▶ **EXERCISE REQUIREMENTS**
A – Translate this sentence from the SYNNEX earnings excerpt into Spanish: "Preliminary cash generated from operations was approximately $117 million for the second quarter."
B – In the SYNNEX earnings excerpt, how many days was the cash conversion cycle for the second quarter?
C – List every percentage figure that appears in the SYNNEX earnings excerpt.

▶ **SOURCE PASSAGE**

We remain well positioned from a liquidity standpoint by fixing approximately 57% of our variable debt. For the third quarter of fiscal 2019, we expect our quarterly net total interest expense and finance charges to be approximately $42 million. Second quarter net other income was $22 million compared to $1 million net expense in the prior year period. This was primarily due to a $19 million benefit recorded upon the settlement of contingent consideration related to our Westcon-Comstor Americas acquisition.

The effective tax rate for the second quarter was 25% compared to 12% a year ago. The prior year quarter was impacted by a true-up of $17 million related to the U.S. tax format. Excluding the impact of the U.S. tax reform in the prior year and the nontaxable contingent consideration benefit in the current year, the effective tax rate was 27.8% in the current year period compared to 27.7% in the prior year. For the third quarter of fiscal 2019, we anticipate the effective tax rate to be approximately 27%. Non-GAAP net income was $147 million, up $51 million or 54% from the prior year period, reflecting balanced contribution from both segments. Our second quarter non-GAAP diluted EPS was $2.86, up $0.48 or 20% over the same period a year ago.

Now turning to the balance sheet, our accounts receivable totaled $3.5 billion and inventories totaled $2.6 billion on May 31, 2019. Our cash conversion cycle for the second quarter was 53 days, down 6 days compared to the prior quarter and up 12 days compared to the prior year period. The increase in DSO over last year was primarily due to the larger contribution of Concentrix to our overall business and signing. The increase in DIO was primarily due to business growth. Preliminary cash generated from operations was approximately $117 million for the second quarter. At the end of Q2 between our cash and credit facilities, SYNNEX had over $2 billion in liquidity available to fund growth.

▶ **RECORDED INFORMATION**

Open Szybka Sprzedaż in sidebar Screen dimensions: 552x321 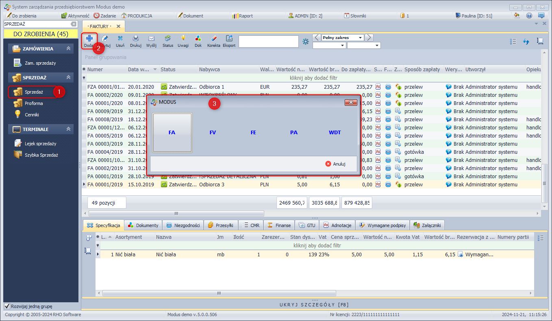point(41,155)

▶ **SOLVED TASKS**
A – El efectivo preliminar generado por las operaciones fue de aproximadamente 117 millones de dólares en el segundo trimestre.

B – 53 days.

C – 57%, 25%, 12%, 27.8%, 27.7%, 27%, 54%, 20%